# Stored items:
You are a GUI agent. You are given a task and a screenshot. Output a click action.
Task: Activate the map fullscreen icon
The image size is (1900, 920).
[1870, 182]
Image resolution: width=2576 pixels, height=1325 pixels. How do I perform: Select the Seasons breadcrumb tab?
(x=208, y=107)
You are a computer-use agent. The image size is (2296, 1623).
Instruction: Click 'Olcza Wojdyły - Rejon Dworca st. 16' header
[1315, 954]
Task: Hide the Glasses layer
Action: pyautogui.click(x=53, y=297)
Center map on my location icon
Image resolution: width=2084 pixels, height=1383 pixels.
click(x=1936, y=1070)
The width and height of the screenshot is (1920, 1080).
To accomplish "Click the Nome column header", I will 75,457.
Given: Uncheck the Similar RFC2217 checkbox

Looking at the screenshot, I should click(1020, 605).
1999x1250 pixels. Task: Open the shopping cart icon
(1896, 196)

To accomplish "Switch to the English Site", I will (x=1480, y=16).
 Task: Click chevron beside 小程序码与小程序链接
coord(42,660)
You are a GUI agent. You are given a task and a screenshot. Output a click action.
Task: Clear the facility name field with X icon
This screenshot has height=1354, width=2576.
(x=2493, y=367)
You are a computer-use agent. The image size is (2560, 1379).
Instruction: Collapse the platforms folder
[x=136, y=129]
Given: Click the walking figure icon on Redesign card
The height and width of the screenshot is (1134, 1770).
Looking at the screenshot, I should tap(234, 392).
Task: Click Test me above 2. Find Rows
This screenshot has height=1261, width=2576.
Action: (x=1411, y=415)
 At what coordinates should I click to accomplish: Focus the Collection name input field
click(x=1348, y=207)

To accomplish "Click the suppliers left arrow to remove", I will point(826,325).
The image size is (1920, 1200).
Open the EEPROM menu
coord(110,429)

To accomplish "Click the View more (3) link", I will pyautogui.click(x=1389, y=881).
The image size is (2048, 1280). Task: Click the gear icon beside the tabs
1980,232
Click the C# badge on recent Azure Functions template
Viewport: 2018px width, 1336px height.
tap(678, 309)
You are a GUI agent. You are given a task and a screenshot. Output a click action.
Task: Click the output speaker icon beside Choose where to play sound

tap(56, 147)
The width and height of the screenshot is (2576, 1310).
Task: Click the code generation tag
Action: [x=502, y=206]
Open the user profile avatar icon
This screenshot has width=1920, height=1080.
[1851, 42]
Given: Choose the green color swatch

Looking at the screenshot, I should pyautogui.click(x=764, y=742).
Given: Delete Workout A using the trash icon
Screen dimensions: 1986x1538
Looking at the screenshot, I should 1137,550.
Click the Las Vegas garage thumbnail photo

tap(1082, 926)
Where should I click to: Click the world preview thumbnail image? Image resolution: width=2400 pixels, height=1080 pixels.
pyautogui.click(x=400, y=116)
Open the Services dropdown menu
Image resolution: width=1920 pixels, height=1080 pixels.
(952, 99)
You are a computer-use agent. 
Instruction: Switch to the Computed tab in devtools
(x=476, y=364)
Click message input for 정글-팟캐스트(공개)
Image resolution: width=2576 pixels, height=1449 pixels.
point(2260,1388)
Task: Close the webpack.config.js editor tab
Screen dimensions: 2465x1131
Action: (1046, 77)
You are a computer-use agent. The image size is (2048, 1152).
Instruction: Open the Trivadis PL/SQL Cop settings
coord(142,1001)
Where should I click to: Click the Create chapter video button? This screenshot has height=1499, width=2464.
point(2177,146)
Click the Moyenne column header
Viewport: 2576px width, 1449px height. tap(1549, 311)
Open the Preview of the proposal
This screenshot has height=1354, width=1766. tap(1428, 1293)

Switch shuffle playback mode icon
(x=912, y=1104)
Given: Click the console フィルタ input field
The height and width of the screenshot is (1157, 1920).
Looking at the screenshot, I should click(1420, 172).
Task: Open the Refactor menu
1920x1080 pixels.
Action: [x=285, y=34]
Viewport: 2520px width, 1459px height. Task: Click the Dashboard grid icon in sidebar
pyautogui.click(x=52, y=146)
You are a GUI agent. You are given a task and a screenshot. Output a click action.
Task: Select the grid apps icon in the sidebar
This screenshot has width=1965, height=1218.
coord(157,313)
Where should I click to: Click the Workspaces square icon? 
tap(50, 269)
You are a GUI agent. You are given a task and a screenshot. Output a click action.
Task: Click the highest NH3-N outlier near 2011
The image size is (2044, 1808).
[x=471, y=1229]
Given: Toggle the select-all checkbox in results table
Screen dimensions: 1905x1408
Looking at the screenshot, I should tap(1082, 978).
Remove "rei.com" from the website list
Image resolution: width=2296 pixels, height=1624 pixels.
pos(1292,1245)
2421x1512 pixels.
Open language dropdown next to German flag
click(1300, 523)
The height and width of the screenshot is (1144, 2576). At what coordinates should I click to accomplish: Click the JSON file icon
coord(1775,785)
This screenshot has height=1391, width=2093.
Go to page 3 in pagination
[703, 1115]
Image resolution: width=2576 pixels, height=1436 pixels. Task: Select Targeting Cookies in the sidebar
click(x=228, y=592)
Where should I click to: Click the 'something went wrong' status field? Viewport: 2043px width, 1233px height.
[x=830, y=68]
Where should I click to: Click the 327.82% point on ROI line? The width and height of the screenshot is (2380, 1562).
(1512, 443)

# Exercise prompt:
Print the line containing "Open the Preview of the proposal" and every line after it to the end of the records above, exactly as written, and nothing else.

# Solution to this task:
Open the Preview of the proposal
This screenshot has height=1354, width=1766. tap(1428, 1293)

Switch shuffle playback mode icon
(x=912, y=1104)
Given: Click the console フィルタ input field
The height and width of the screenshot is (1157, 1920).
Looking at the screenshot, I should click(1420, 172).
Task: Open the Refactor menu
1920x1080 pixels.
Action: [x=285, y=34]
Viewport: 2520px width, 1459px height. Task: Click the Dashboard grid icon in sidebar
pyautogui.click(x=52, y=146)
You are a GUI agent. You are given a task and a screenshot. Output a click action.
Task: Select the grid apps icon in the sidebar
This screenshot has width=1965, height=1218.
coord(157,313)
Where should I click to: Click the Workspaces square icon? 
tap(50, 269)
You are a GUI agent. You are given a task and a screenshot. Output a click action.
Task: Click the highest NH3-N outlier near 2011
The image size is (2044, 1808).
[x=471, y=1229]
Given: Toggle the select-all checkbox in results table
Screen dimensions: 1905x1408
Looking at the screenshot, I should tap(1082, 978).
Remove "rei.com" from the website list
Image resolution: width=2296 pixels, height=1624 pixels.
pos(1292,1245)
2421x1512 pixels.
Open language dropdown next to German flag
click(1300, 523)
The height and width of the screenshot is (1144, 2576). At what coordinates should I click to accomplish: Click the JSON file icon
coord(1775,785)
This screenshot has height=1391, width=2093.
Go to page 3 in pagination
[703, 1115]
Image resolution: width=2576 pixels, height=1436 pixels. Task: Select Targeting Cookies in the sidebar
click(x=228, y=592)
Where should I click to: Click the 'something went wrong' status field? Viewport: 2043px width, 1233px height.
[x=830, y=68]
Where should I click to: Click the 327.82% point on ROI line? The width and height of the screenshot is (2380, 1562).
(1512, 443)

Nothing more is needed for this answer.